On May 28, 2004 the U.S.-Central America Free Trade Agreement, or CAFTA, was signed by the United States, Costa Rica, El Salvador, Guatemala, Honduras and Nicaragua. Negotiations with the Dominican Republic are ongoing and once completed and signed, the agreement will be sent to Congress for implementing legislation. U.S. exports to these countries is nearly $15 billion, which represents a larger market than Russia, India and Indonesia combined and will be our second largest trading partner in Latin America behind Mexico. Two-way trade with the CAFTA signatories, including the Dominican Republic, is currently $23 billion.
The CAFTA will immediately eliminate the tariffs of nearly 80% of U.S. goods exported to the signatory Central American countries.

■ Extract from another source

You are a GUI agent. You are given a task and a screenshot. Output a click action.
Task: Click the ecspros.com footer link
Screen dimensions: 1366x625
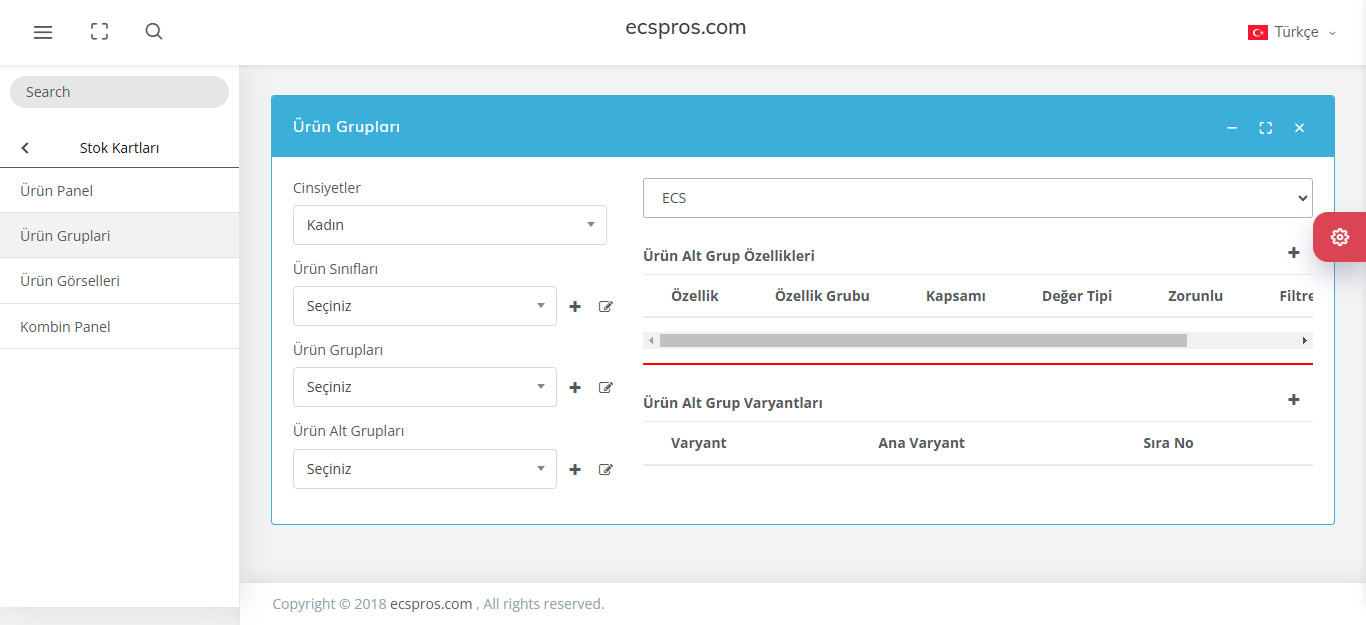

The tariffs on the remainder of U.S. products will be reduced to zero over a fifteen year period. Because of the Caribbean Basin Initiative (CBI) and other agreements, 77% of the imports from the CAFTA signatories already enter the U.S. market duty-free, therefore the CAFTA provides the same benefits to U.S. exports that the CAFTA signatories are currently enjoying.
The U.S. Trade Representative predicts that the following sectors will most benefit from the agreement: information technology products; agricultural and construction equipment; paper products; chemicals; and medical and scientific equipment. Initially, more than half of U.S. agricultural products will enjoy duty-free entry into CAFTA countries including beef, cotton, wheat, soybeans, certain fruits and vegetables, processed food products and wine.
Textiles will be imported duty-free within CAFTA for originating products and Central American apparel made from certain NAFTA-originating fabrics will enter the U.S. duty- free immediately. CAFTA includes significant intellectual property safeguards and the Central American countries have agreed to open up their telecommunications, express delivery, computer services, tourism, energy, transport, construction and engineering, financial services, insurance, audio/visual and entertainment, professional, environmental, and other service sectors to U.S. access.
The United States has implemented free trade agreements with Canada and Mexico (NAFTA), Israel, Jordan, Chile and Singapore and has recently signed a free trade agreement with Australia. The U.S. recently completed free trade negotiations with Bahrain and is currently negotiating a number of other free trade agreements with the Andean countries, the South African Customs Union and Morocco.